Segundo o relato, os integrantes chegaram a renomear o grupo com um trocadilho racista relacionado à série ‘Todo Mundo Odeia o Chris’ e trocaram a foto por uma caricatura do garoto. Em áudios, o jovem foi chamado de “analfabeto”, “burro” e “mulambo”. Perfis do Instagram dele teriam sido monitorados e reproduzidos nos prints e gravações compartilhadas para expô‑lo; após bloquear o compartilhamento, o adolescente diz que foram criados perfis falsos para continuar o monitoramento.

O pai afirma que as ofensas se intensificaram depois que o filho, que participa de batalhas de rima, rebateu em vídeo após ser chamado de “saci”. A partir de 15 de maio, passou a haver conteúdo racial mais explícito, com xingamentos como “macaco”, “urubu”, “negão” e “pixe”, acompanhados de imagens de animais e de pessoas negras, conforme o relato da família.
Em 18 de maio, ao trocar novamente o nome e a foto do grupo na tentativa de encerrar a exposição, o adolescente foi removido pelos administradores. Ainda naquela noite, dois integrantes teriam feito uma chamada de vídeo por volta das 23h afirmando estar no prédio da família e ameaçando subir até o apartamento. Na ligação, teriam mostrado imagens de uma arma e de um soco‑ingles, mencionado traficantes de uma via próxima e ameaçado cometer abuso sexual contra o jovem, pedindo que tudo fosse filmado.
No dia seguinte, o adolescente teria sido reincluído apenas para visualizar um vídeo em que aparece com a bermuda abaixada ao se aproximar de uma moradora; o print desse arquivo teria se tornado a nova imagem do grupo. Com medo de que as ameaças fossem cumpridas, a família registrou boletim de ocorrência.
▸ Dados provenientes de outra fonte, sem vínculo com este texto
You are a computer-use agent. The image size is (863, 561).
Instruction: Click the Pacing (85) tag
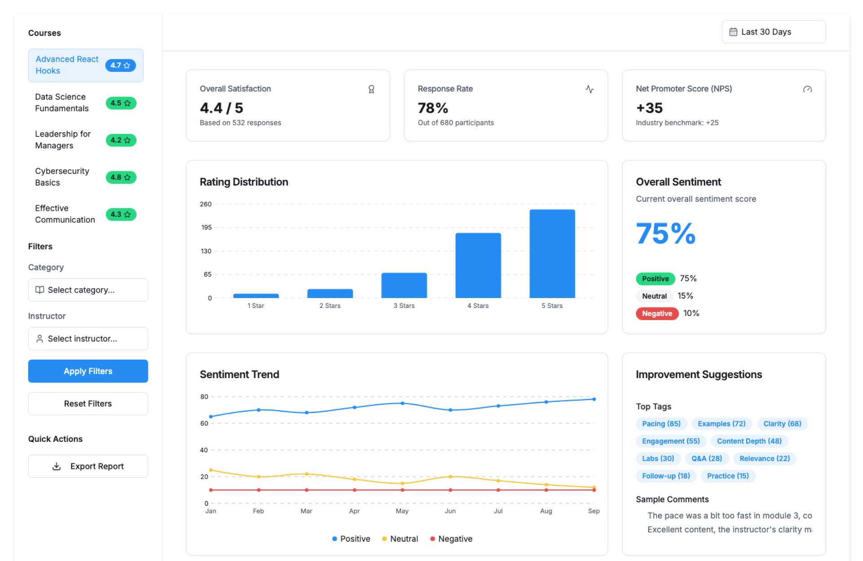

Dias depois, ao tomar conhecimento de que participantes do grupo combinavam de se encontrar na quadra do condomínio, o pai desceu para avisar que tomaria providências. Segundo ele, houve confronto verbal e, em seguida, agressão física entre ele e um dos adolescentes apontados como responsáveis pelas humilhações.
A família diz que o grupo reunia cerca de 15 pessoas — dez moradores e cinco pessoas de fora, apontadas como agressoras — e que ao menos um dos participantes é maior de idade. O condomínio emitiu nota sobre o caso e informou ter aplicado multas aos moradores envolvidos.
A Secretaria da Segurança Pública (SSP) informou que a Decradi investiga o caso e realiza diligências para esclarecer os fatos, acrescentando que detalhes da investigação serão preservados para garantir a autonomia do trabalho policial.